Ken’s Virtual Realty

March 9, 2009

When is it OK to default on your VI?

Filed under: LinkedIn, Virtualization — Tags: , , — Ken Cline @ 10:40 PM

I’ve noticed something about engineers. They’re never happy with the way something is configured out of the box – there’s always a better way! Well, I have a different philosophy:

“If you don’t have a very good reason to change a default value, don’t change it!”

To me, this seems totally obvious – in most cases, the default values are there for a reason.

They’re set to whatever value they’re set to based on testing or customer feedback or imperical knowledge – rarely because someone just chose a value. As an example, let’s explore the configuration of the virtual switch (vSwitch) used to support the Service Console in a VMware ESX Server. Assume the following:

  • vSwitch0 is configured with two port groups – one for the Service Console, the other for VMotion
  • There are two physical NICs (pNICS) (vmnic0 & vmnic1) associated with vSwitch0
  • We want to have Service Console and VMotion traffic using different pNICs to pass their traffic
  • In the event of the failure of one path (pNIC, cable, physical switch (pSwitch)), we want the traffic to automatically failover to the second path
  • There are two separate physical switches available to support our environment
  • [Optional, but recommended] You’re aware that VLANs are not intended to provide security and that you will have comingling of data on the wire when using VLANs. Aware of this risk, you choose to go ahead and use VLANs for traffic segmentation and configure your Service Console port group on “VLAN SC” and your VMotion port group on “VLAN VMotion” – obviously, you’ll need to assign the appropriate VLAN number to each port group as well as configure the appropriate ports on the pSwitch to support 802.1Q trunking.

Scenario 1

Many people will want to do the following:

  • Configure vSwitch0 to use IP Hash as the load balancing algorithm
  • Configure the physical switch (pSwitch) to use 802.3ad static link aggregation
  • Configure the Service Console port group as follows:
    • vmnic0 – Active
    • vmnic1 – Standby
    • Load Balancing – vSwitch Port Based
  • Configure the VMotion port group as follows:
    • vmnic0 – Standby
    • vmnic1 – Active
    • Load Balancing – vSwitch Port Based

Now, let’s look at what’s been achieved…

Figure 1

As shown in Figure 1, all paths are redundant – but there are some issues with this configuration!
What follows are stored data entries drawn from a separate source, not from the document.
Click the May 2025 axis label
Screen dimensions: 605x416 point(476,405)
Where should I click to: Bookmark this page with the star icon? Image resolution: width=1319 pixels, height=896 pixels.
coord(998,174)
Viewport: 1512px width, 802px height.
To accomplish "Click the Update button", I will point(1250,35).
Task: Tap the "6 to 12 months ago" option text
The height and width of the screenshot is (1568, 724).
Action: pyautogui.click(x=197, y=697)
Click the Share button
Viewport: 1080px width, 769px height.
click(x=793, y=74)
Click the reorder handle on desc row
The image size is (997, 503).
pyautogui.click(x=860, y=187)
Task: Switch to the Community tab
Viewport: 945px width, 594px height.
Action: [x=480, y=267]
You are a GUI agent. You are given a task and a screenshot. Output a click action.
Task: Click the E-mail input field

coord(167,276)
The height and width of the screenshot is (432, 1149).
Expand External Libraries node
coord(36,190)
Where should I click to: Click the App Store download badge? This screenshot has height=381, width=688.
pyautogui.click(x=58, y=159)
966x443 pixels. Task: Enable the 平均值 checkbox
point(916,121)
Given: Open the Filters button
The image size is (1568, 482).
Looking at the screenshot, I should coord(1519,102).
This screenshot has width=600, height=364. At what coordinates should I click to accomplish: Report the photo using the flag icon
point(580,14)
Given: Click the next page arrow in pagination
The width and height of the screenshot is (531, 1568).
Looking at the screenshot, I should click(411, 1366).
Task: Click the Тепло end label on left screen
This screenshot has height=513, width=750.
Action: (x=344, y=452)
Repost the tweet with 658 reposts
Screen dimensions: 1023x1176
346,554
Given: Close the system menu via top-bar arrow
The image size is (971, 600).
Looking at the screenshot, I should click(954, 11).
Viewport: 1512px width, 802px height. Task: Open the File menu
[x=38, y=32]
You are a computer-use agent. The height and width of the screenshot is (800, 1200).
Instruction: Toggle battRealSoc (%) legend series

First, when using IP Hash as the load balancing algorithm on the vSwitch, it is recommended that you not use any other load balancing approach for your port groups:

“All adapters in the NIC team must be attached to the same physical switch or an appropriate set of stacked physical switches. (Contact your switch vendor to find out whether 802.3ad teaming is supported across multiple stacked chassis.) That switch or set of stacked switches must be 802.3ad-compliant and configured to use that link-aggregation standard in static mode (that is, with no LACP). All adapters must be active. You should make the setting on the virtual switch and ensure that it is inherited by all port groups within that virtual switch.”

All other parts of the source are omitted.